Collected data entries
——————————
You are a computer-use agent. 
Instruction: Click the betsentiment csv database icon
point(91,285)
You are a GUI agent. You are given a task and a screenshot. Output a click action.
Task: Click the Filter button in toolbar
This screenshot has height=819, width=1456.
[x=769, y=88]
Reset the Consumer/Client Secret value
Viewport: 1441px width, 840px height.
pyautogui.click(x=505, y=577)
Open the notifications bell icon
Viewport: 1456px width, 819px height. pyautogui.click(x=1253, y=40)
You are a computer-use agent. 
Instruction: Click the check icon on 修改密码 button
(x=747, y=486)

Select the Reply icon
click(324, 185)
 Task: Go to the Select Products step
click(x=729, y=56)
——————————
■ Activity
Set down, exactly and in full, the lines from the one containing "Viewport: 1441px width, 840px height." through the end of the entries; no other line belongs.

■ Solved exercise
Viewport: 1441px width, 840px height.
pyautogui.click(x=505, y=577)
Open the notifications bell icon
Viewport: 1456px width, 819px height. pyautogui.click(x=1253, y=40)
You are a computer-use agent. 
Instruction: Click the check icon on 修改密码 button
(x=747, y=486)

Select the Reply icon
click(324, 185)
 Task: Go to the Select Products step
click(x=729, y=56)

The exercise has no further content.